Özbekistan’a trenlerle gelen halk, aç ve susuzdur. Gönderilecekleri yerler bile tam olarak belli değildir. Trende fenalaşan yaşlılar ve çocuklardan vefat edenlerin defnedilmesi için bile müsade edilmemiştir. Ölenler yol kenarına bırakılmış ve tren yola devam etmiştir. Özbekistan’da Kırım Tatar Türkleri, uzunca bir zaman ahırlarda – toprak çadırların içinde yaşama tutunmaya çalışmışlardır. Özbek Türkleri, Sovyetler Rusyası’nın komünist baskıları yüzünden önce Kırım Tatar Türkleri’ne karşı cephe olarak tepki göstermişler; fakat zaman içinde onların de kendileri gibi müslüman Türk olduklarını anlayınca onlara yardımcı olmaya çalışmışlardır.

Trenler Özbekistan’a varana kadar 7.889 Kırım Tatar Türkü hayatını kaybetmiştir. Sürgünden yıllar sonra bizzat Kırım Türkleri tarafından yapılan nüfus sayımı sonucunda ortaya çıkan tablo, yol boyunca ve yerleşim yerlerine vardıktan sonra geçen birkaç yıl içinde açlık ve hastalıktan ölen Kırım Türklerinin mevcudunu gözler önüne sermektedir.
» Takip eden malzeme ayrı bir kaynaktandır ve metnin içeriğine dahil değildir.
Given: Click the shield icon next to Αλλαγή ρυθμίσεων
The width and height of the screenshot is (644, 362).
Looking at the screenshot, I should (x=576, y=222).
Buna göre, sürgüne gönderilenler arasında bulunan 112.700 çocuktan 60.034’ü, 93.200 kadından 40.085’i, 32.600 erkekten 12.061’i hayatını kaybetmiştir. Bu sürülen bütün halkın %46.2’sı, diğer bir ifade ile halkın neredeyse yarısı demektir.

Söylemek dile kolay geliyor belki; ama Kırım’da kendi hâlinde ve ana yurdunda yaşayan 180 bin Kırım Türkünün yarısı, soysuzların kanlı elleri ile yaşadıkları sürgünde yaşamını yitirmiş ve bence şehit olmuşlardır. Burada verilen sayılar, Rus istihbarat teşkilatı olan KGB‘nin belgelerindeki sayılardır. Rusların sayılarda da oldukça acımasız olduğu düşünülürse, vahşetin çok daha fazla olduğundan kuşku duyulmamalıdır. Yani, 100 binden fazla Kırım Türkü moskofların eliyle katledilmiş, soykırıma uğramıştır.
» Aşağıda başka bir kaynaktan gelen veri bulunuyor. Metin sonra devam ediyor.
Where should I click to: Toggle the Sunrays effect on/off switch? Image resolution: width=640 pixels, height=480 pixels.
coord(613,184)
Sözde sürgüne uğrayanlara insancıl davrandığını dünyaya göstermek isteyen moskoflar, herkese kredi ile ortalama 1539 ruble vermiştir. Bu parayla Kırım Türklerine iş kurmaları söylenmiş, vaadedilmiştir. Hâlbuki bu parayla o zamanda yalnızca 16 kg un alınabilmektedir! Bunun yanında Kırım yarımadasına, Ukrayna’dan, Polonya ve Moskova’dan getirilen yüz binlerce Slav kökenli aile yerleştirilmiştir. Kırım Türklerinden kalan mallar Slavlar tarafından yağmalanmıştır. Mezarlar yıkılmış, mezar taşları inşaatlarda kullanılmak üzere ayrılmış ve tüm mezarlıklar traktörler tarafından sürülmüştür. Bu da yetmezmiş gibi, Kırım Tatar Türkleri’nin cesetleri ağaçlara asılmış ve ruhları daha çok acı çeksin diye, ölülere bile akıl almaz işkenceler yapılmıştır.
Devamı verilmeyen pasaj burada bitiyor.